The International Brotherhood of Teamsters said its proposal would have encouraged “transparency and accountability in FedEx’s use of corporate funds to influence legislation and regulation.”
The union, which has been working to organize FedEx units, including FedEx Freight, said FedEx spent nearly $25 million on federal lobbying in 2015 and 2016.
But the National Center for Public Policy Research sent a representative to the meeting to denounce the proposal as a liberal attack on free speech and free association.
Also defeated was a proposal designed to make it easier for shareholders to nominate directors.
FedEx stock riding high
Smith assured stockholders that FedEx would continue its focus on investment, integration and innovation. Burgeoning e-commerce, particularly growth in residential e-commerce, is driving a lot of the investment and innovation.

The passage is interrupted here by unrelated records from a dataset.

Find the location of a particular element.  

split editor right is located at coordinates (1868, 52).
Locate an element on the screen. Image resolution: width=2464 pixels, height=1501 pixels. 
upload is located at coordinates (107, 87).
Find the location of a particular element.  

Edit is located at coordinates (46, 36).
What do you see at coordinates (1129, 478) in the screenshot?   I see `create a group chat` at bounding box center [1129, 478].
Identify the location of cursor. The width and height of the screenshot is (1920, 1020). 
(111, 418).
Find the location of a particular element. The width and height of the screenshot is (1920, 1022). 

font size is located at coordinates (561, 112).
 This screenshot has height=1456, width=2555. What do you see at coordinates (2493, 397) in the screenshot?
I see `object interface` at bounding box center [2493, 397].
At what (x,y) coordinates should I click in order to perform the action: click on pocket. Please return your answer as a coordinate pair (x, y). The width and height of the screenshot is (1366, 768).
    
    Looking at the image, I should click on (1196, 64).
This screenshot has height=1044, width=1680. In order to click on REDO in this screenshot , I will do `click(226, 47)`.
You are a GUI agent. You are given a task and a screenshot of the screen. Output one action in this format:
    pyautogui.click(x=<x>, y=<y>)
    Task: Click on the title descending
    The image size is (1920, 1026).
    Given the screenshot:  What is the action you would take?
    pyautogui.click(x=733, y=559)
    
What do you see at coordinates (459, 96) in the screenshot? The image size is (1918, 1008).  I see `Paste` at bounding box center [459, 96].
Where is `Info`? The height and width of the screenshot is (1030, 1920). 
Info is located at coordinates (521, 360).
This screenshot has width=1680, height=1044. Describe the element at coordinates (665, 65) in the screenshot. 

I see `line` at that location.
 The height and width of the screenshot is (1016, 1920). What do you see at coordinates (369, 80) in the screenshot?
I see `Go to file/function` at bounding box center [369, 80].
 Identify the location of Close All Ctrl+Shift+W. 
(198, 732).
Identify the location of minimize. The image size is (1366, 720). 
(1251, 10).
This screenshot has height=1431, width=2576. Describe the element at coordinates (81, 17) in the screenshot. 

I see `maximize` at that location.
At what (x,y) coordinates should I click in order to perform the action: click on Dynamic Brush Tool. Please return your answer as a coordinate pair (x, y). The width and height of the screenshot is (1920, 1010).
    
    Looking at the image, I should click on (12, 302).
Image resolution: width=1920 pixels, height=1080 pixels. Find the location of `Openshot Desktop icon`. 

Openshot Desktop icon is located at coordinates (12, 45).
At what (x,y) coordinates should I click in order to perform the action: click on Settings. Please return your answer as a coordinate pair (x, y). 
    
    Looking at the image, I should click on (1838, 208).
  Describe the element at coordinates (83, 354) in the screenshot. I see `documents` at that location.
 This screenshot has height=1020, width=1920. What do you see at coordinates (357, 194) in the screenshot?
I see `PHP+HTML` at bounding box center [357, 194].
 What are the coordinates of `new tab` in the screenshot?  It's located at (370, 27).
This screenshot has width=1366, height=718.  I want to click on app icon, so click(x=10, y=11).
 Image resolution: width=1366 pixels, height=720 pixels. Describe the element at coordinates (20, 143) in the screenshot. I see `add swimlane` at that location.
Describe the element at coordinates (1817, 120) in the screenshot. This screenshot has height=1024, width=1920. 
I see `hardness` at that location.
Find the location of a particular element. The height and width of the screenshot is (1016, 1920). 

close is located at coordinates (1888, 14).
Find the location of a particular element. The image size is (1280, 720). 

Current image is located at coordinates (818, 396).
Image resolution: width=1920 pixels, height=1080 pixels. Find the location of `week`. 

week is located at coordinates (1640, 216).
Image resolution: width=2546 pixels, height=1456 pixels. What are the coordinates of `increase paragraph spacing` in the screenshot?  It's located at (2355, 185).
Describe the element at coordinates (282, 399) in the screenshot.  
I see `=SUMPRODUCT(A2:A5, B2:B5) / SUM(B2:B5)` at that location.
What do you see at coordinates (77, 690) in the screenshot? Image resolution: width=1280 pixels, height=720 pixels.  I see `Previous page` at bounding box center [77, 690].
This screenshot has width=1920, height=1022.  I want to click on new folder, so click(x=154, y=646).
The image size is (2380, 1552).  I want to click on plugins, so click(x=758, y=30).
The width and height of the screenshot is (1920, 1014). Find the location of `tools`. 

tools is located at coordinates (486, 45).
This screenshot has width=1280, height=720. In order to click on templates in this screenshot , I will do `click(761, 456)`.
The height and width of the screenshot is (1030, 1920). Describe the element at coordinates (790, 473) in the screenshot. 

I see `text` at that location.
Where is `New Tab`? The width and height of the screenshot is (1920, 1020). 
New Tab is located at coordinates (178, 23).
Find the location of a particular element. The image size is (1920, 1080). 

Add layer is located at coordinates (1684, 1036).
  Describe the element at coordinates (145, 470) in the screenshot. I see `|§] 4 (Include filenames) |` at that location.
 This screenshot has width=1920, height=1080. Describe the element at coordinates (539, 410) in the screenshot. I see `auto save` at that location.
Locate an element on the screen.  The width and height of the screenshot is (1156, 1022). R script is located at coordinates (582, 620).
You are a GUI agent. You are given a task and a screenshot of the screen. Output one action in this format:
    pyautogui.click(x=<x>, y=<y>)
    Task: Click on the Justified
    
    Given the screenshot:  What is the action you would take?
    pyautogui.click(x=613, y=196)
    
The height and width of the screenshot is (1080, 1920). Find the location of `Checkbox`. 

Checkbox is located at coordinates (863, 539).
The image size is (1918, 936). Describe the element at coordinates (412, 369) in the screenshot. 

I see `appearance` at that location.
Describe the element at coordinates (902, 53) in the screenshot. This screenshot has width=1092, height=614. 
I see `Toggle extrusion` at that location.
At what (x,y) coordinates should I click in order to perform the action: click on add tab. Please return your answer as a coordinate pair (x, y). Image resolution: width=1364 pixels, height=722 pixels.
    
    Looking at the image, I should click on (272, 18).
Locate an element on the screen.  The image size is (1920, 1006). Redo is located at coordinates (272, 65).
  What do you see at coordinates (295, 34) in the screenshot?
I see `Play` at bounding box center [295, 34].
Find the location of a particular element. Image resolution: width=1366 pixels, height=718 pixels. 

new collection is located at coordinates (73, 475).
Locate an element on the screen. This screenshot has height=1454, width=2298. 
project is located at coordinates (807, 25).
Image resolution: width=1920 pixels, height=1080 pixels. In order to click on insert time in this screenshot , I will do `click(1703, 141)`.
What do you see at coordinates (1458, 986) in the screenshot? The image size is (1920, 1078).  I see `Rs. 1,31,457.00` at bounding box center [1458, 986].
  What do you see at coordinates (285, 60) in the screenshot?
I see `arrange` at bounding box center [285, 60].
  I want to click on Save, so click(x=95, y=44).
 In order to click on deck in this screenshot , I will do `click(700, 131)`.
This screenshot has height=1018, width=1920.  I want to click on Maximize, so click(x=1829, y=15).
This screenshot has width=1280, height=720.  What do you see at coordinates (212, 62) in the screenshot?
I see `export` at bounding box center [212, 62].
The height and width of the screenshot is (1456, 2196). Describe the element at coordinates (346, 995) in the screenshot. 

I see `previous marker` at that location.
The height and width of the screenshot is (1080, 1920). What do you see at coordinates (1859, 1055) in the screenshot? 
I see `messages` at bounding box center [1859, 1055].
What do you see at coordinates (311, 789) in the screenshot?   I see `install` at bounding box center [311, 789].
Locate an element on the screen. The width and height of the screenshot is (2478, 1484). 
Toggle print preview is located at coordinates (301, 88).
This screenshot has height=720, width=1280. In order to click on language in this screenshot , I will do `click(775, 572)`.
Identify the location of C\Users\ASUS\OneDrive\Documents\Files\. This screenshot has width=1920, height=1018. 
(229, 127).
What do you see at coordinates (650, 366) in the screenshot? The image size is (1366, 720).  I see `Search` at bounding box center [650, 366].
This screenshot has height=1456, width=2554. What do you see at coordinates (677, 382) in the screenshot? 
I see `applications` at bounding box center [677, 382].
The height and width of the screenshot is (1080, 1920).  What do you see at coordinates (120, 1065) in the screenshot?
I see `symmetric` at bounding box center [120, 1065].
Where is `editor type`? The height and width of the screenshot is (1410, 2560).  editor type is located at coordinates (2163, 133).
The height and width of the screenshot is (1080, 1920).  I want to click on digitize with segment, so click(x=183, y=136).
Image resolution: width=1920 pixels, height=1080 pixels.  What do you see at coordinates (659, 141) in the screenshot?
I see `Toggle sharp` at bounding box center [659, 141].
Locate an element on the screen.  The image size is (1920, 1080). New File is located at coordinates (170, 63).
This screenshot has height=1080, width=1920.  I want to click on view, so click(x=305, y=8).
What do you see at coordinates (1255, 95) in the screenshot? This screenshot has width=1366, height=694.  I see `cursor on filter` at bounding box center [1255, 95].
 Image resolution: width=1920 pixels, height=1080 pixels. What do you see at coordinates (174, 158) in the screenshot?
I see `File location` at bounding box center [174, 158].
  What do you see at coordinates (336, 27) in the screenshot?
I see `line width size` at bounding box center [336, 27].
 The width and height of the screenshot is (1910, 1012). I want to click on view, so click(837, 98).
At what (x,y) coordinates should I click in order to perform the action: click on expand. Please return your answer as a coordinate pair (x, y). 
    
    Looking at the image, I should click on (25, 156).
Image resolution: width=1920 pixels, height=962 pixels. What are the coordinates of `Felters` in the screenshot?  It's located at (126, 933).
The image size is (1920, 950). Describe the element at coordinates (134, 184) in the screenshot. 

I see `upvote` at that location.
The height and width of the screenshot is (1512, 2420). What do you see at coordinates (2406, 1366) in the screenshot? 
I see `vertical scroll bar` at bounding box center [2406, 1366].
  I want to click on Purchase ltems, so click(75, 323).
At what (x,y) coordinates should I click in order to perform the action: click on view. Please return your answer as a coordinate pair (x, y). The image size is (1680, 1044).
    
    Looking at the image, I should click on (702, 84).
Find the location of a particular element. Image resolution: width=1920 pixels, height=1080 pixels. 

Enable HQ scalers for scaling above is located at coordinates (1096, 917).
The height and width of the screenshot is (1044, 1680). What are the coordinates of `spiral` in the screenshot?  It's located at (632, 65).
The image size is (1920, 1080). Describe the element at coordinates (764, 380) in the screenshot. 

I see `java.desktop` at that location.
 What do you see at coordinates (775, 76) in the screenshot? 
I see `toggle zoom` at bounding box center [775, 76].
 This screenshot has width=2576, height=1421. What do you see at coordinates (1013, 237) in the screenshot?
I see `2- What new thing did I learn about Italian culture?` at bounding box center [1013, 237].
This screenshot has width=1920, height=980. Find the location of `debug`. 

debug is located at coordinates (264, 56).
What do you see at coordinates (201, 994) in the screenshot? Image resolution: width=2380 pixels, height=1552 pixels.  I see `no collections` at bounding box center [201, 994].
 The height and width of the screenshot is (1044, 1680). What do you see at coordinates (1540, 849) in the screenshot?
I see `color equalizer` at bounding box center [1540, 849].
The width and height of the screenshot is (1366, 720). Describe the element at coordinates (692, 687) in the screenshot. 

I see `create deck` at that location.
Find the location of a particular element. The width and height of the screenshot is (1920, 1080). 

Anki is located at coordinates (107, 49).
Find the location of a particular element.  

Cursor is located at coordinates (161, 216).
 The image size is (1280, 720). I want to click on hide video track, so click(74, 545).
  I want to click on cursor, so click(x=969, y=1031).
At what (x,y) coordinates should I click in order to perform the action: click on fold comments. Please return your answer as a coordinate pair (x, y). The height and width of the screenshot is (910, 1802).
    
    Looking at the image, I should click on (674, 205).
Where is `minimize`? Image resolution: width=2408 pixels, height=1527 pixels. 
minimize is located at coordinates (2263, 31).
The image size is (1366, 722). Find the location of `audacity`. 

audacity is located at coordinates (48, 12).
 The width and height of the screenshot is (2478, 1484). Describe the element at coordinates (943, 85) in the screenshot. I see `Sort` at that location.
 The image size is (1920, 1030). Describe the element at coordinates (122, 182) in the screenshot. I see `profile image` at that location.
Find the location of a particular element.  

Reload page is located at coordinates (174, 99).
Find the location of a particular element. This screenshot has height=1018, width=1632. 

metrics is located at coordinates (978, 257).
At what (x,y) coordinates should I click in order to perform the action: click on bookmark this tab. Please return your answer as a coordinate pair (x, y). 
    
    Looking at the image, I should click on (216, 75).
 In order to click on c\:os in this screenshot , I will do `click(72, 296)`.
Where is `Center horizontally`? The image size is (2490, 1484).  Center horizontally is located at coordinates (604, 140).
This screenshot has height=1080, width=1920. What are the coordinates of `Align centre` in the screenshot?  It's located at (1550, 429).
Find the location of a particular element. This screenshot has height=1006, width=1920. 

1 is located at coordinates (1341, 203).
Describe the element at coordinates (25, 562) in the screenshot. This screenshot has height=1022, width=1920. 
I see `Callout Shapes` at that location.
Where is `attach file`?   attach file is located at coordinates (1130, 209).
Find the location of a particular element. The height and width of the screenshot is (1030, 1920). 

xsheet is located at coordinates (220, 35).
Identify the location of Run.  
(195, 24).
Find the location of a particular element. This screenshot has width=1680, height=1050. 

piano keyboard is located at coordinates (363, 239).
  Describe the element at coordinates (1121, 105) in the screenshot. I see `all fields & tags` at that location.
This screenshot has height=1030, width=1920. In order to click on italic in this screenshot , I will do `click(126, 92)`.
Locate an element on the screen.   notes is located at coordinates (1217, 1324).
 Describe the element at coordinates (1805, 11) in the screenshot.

Before the holiday peak season hits in November, FedEx will have pickup and drop-off capability at nearly 8,000 Walgreens as part of its FedEx OnSite network. Customers can better manage shipments with their mobile devices using FedEx Delivery Manager.
FedEx topped $60 billion in revenues and posted record earnings for the year ended May 31. The stock has been trading above $200 for months and has ranged as high as $222.71 a share.
Smith mentioned cybercrime and trade restrictions as potential headwinds.
“Even with the achievements of (fiscal 2017), we must manage some big issues that have significant consequences for our business,” he said.
FedEx wants open trade, tax reform
“We’ll continue to advocate for open trade, tax reform and infrastructure upgrade. The right approach on these issues will mean a more prosperous outlook not only for FedEx but for the United States and the world as a whole,” Smith said.
The company has lobbied the Trump administration to soften opposition to foreign trade agreements.
FedEx last week reported a $300 million bite out of earnings from a June malware attack on its TNT Express unit. FedEx officials said they believed the attack was the result of a nation-state targeting Ukraine and companies that do business there.
Smith said, “Cyberattacks continue to be a major and ongoing challenge. The world has changed, and cyberattacks are more destructive and virulent than ever. The attacks are coming from nation states as well as criminals and anarchists.”
“Having fought the recent battles that affected our business, FedEx is better prepared than ever to safeguard our systems and information. We’re collaborating with the best cybersecurity firms in the world and deploying the best cybersecurity tools,” Smith said.